Most institutions do not consider the original Electronic Fetal Monitor Strip to be part of the official medical record, and it is not stored in the Medical Records Dept. How these strips are stored—whether they are signed out or tracked, and how long the originals are kept—varies greatly from institution to institution.

In the event of a bad obstetrical outcome, it would be wise to take steps to ensure that the original strip is sequestered and maintained by the hospital until the time within which a legal claim can be brought on behalf of the minor has lapsed. While it seems obvious that this should be done with strips from labor and delivery, it should also be done for those strips generated by Non-Stress Testing, whether performed the office or in the hospital.

In breast cancer litigation, the loss of the original films has been problematic (although less often since digital mammography). Often patients take their original films to their surgeon, or oncologist, and the result is that the radiologist loses access to those films. What happens when a defendant in a lawsuit tries to defend his or her radiologic interpretation and those original films cannot be located? While copies may exist, copies do not contain the same degree of detail and information on which the doctor relied when interpreting the original images.

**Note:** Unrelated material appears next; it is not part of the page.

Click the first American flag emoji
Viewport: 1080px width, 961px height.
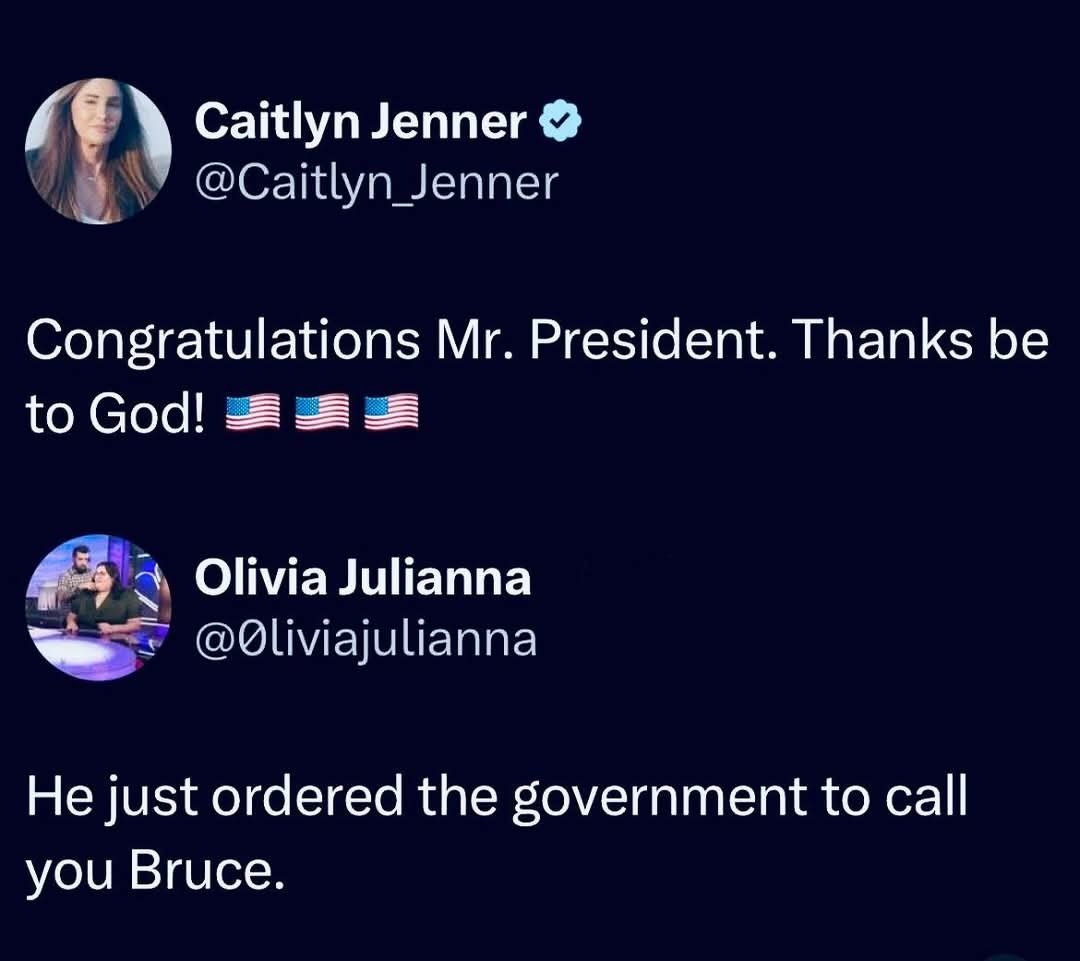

Another key piece of evidence that often is not part of the official medical record are the History Forms completed by the Patient at the time of each mammogram. These forms can contain crucial information regarding whether the patient expressed any specific family or other history, or pointed out any worrisome area of either breast. Most radiology departments store these forms in the film jacket with the images; as a result, when the images leave the facility, so do these irreplaceable forms. At the very least, every radiology department should have a uniform and reliable method of maintaining a copy of the History Forms, tracking who took the films and on what date, whether they are supposed to be returned, and whether the originals or copies were taken.

If in the event of a bad outcome, if there is any question whether a medical device malfunctioned it is imperative that you take steps to ensure the device is identified and retained. This should be coordinated with hospital risk management or legal counsel.

Lost evidence can take a defensible case and destroy the ability to put forth an effective and credible defense. Simple steps to maintain not only the traditional medical record, but those important pieces of medical information stored separately from the chart, can go a long way in preserving a physician’s ability to defend his or her care.

For Resource, I’m Ellen Epstein Cohen.